* ESTRATTO
⟨
Ma quanti sono i bambini con Disturbi specifici dello sviluppo (Dsa) in Italia? “Dai numeri sembriamo tutti dislessici. Si leggono percentuali di incidenza che variano dal 5 al 20%, ma in realtà si tratta di dati improbabili. Dovremmo soffermare l’attenzione sui criteri con cui vengono svolte le diagnosi sui Dsa, perché la valutazione numerica e la descrizione di un comportamento non determinano l’eziologia di quel problema”. La pensa così Federico Bianchi di Castelbianco, psicoterapeuta dell’età evolutiva e direttore dell’Istituto di Ortofonologia (IdO), che il 10 novembre a Roma presenterà il XV° convegno nazionale su ‘Le dislessie. Il ruolo della scuola nella complessità degli apprendimenti’, presso l’Istituto Regina Elena.
“Anche nei test della dislessia – spiega lo psicoterapeuta - non si cerca di capire qual è l’origine della difficoltà ma si va a vedere in quanto tempo il bambino compie l’errore e di che errore si tratta. Questa però - ha precisato - è sempre una descrizione e non una diagnosi e la potrebbero fare tutti, a partire dalle insegnanti”. Una valutazione efficace, sottolinea l’esperto, “dovrebbe vedere ciò che si cela dietro il problema andando oltre la sua manifestazione. Infatti al convegno noi parleremo delle ‘Dislessie’ poiché sono varie le cause che possono determinare un disturbo di apprendimento e capirle ci aiuterebbe a curarlo in modo tempestivo ed efficace”.
⟩
* DESCRIZIONE ESERCIZIO
Ricopia dall'estratto sulla dislessia il passo che va da "Ma quanti sono" fino a "l’Istituto Regina Elena." compreso. I dati non servono a questo esercizio.

* DATI ESTRATTI
⟨
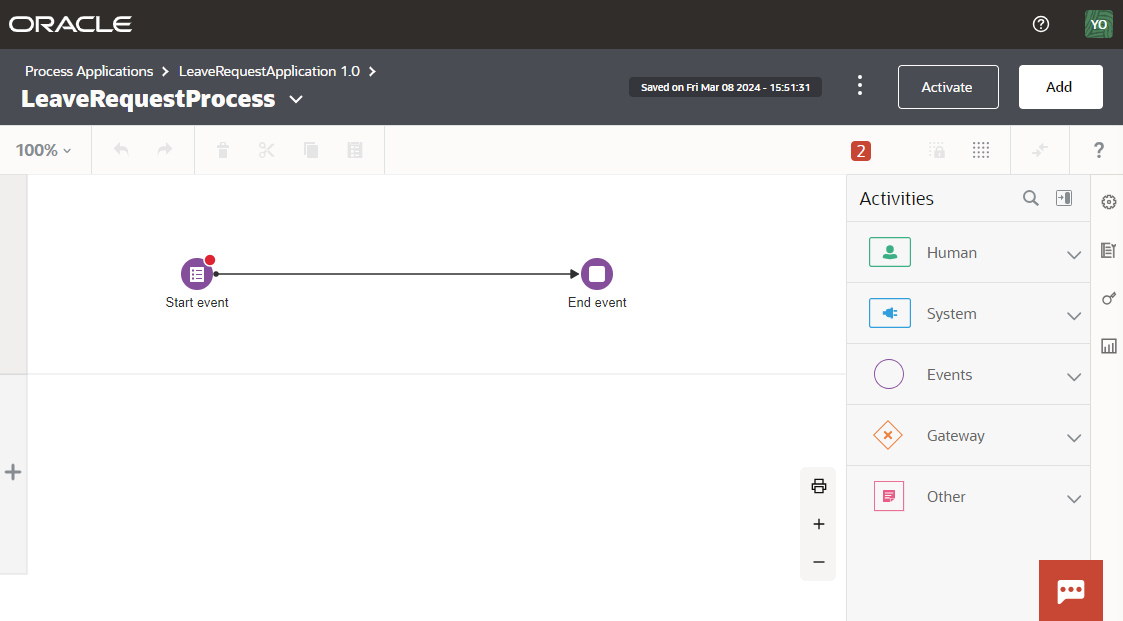Open the key icon side panel
This screenshot has width=1123, height=621.
pos(1108,298)
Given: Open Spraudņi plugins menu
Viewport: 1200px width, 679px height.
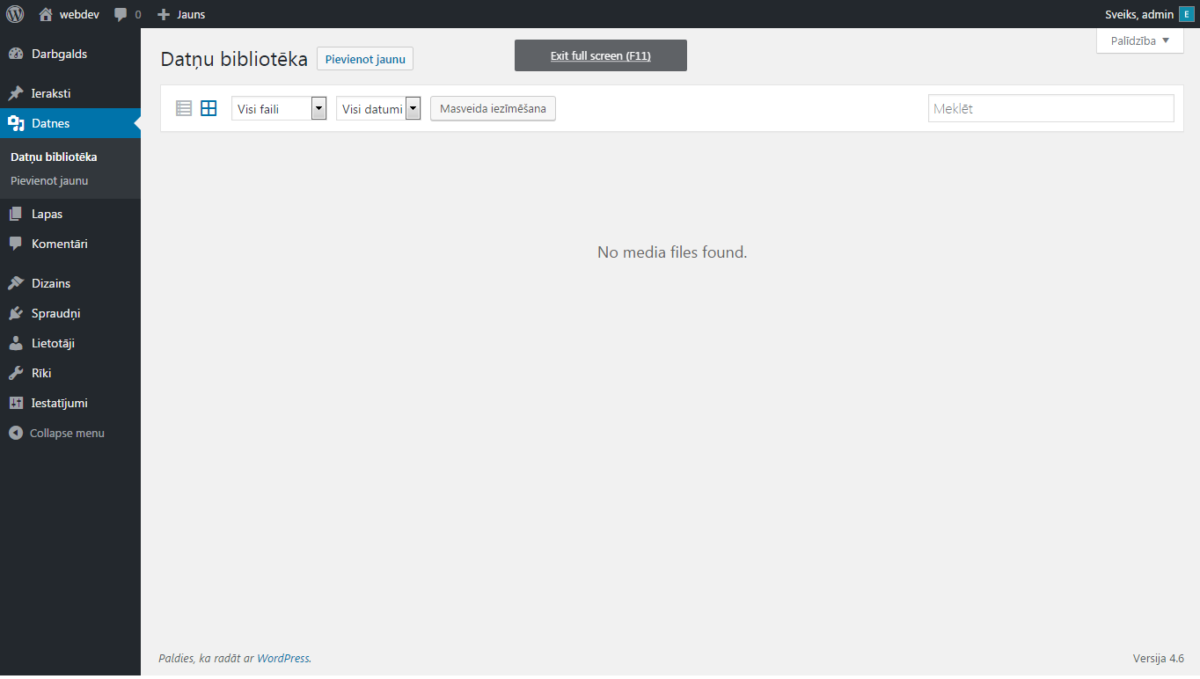Looking at the screenshot, I should pos(56,313).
⟩
* RISPOSTA ATTESA
Ma quanti sono i bambini con Disturbi specifici dello sviluppo (Dsa) in Italia? “Dai numeri sembriamo tutti dislessici. Si leggono percentuali di incidenza che variano dal 5 al 20%, ma in realtà si tratta di dati improbabili. Dovremmo soffermare l’attenzione sui criteri con cui vengono svolte le diagnosi sui Dsa, perché la valutazione numerica e la descrizione di un comportamento non determinano l’eziologia di quel problema”. La pensa così Federico Bianchi di Castelbianco, psicoterapeuta dell’età evolutiva e direttore dell’Istituto di Ortofonologia (IdO), che il 10 novembre a Roma presenterà il XV° convegno nazionale su ‘Le dislessie. Il ruolo della scuola nella complessità degli apprendimenti’, presso l’Istituto Regina Elena.